Nazaire régla les consommations, offrit, en s’excusant de ne pas les accompagner, trois francs pour leur voiture aux deux dames qui, véritablement, demeuraient un peu loin, sur le canal, derrière la place de la République et, fier de s’être ressaisi, il sortit d’un pas d’ailleurs ferme pour achever sa cure au grand air.

L’aspect matinal des Halles avec les montagnes de fleurs, les alignements de légumes, le parler paysan des maraîchères en sabots, tout ce franc morceau de campagne débarquant ainsi à Paris par charretées, charma Nazaire comme un spectacle presque nouveau, car, paysagiste rangé, depuis longtemps il habitait loin de la ville et avait renoncé au noctambulisme.

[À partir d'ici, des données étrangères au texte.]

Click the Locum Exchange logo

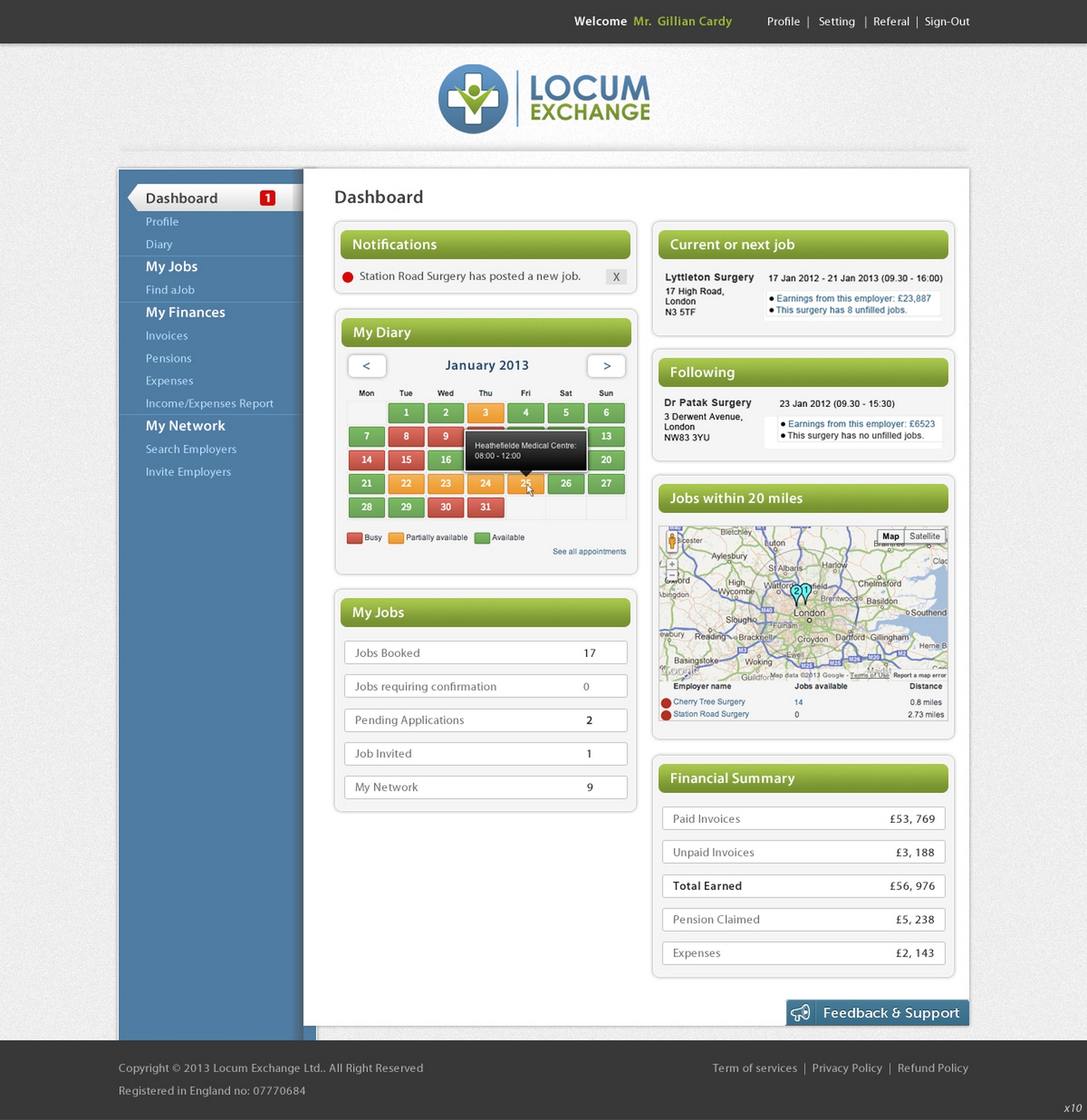544,99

Pourtant, peut-être à cause des légumes, l’idée de Caroline et du gentil village de Mézy-en-Brie le poursuivait.

Que n’eût-il pas donné, débauché sans conviction, pour être, d’un coup de baguette, transporté là-bas, tout au bout de la longue ruelle solitaire, dans la maisonnette brodée de vigne, dont les fenêtres regardent la rivière couler, et surtout dans le lit tiède et douillet où, réveillé chaque matin au premier chant des coqs, au premier roucoulement du colombier, il paressait quelques instants, heureux de se trouver au milieu de ses toiles.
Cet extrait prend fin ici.